## Start Input records

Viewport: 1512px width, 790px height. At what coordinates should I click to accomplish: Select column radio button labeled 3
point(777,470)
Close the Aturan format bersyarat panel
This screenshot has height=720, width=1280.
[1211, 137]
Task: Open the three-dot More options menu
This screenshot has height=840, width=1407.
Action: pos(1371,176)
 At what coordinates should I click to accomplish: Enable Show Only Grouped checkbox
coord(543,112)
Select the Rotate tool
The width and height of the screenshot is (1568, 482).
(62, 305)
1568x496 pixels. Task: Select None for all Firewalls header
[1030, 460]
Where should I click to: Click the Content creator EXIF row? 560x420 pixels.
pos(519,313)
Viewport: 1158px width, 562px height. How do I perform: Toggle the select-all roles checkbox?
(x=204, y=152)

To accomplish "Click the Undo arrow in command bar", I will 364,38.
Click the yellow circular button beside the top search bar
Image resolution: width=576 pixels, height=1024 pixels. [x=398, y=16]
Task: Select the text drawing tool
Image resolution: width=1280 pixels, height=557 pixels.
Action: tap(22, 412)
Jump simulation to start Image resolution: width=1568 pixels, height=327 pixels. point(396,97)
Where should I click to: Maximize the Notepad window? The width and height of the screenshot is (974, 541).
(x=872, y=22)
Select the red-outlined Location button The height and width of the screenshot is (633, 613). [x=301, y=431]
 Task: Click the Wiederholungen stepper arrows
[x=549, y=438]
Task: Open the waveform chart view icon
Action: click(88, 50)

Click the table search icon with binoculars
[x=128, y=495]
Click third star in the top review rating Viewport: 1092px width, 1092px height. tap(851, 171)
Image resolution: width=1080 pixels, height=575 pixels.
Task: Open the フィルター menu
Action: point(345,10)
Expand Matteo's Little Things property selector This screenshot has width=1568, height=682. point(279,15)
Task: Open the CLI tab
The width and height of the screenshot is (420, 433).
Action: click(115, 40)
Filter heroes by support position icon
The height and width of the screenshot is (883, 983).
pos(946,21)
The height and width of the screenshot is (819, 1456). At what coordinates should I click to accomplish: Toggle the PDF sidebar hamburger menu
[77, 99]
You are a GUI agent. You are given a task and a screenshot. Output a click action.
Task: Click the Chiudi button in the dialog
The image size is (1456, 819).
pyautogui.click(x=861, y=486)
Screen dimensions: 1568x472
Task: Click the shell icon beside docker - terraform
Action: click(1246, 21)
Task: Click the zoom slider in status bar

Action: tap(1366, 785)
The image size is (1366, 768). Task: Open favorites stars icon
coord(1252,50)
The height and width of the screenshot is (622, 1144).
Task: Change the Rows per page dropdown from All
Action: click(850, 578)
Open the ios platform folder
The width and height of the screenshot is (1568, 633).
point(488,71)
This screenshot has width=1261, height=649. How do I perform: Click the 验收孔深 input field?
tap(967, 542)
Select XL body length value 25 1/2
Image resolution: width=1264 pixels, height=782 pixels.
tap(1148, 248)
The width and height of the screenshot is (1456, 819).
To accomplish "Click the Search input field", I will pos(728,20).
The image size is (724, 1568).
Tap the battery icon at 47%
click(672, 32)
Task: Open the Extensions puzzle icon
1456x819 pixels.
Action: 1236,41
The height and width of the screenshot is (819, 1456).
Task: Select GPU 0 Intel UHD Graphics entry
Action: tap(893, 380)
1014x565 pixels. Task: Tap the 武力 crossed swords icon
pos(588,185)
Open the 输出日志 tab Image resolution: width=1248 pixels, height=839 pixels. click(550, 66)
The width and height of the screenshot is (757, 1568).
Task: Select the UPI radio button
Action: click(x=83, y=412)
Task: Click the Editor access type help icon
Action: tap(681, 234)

## End Input records

Print the items verbatim, from the line containing "The image size is (724, 1568)." through the line containing "pos(588,185)", both lines included.

• **Output for this exercise**
The image size is (724, 1568).
Tap the battery icon at 47%
click(672, 32)
Task: Open the Extensions puzzle icon
1456x819 pixels.
Action: 1236,41
The height and width of the screenshot is (819, 1456).
Task: Select GPU 0 Intel UHD Graphics entry
Action: tap(893, 380)
1014x565 pixels. Task: Tap the 武力 crossed swords icon
pos(588,185)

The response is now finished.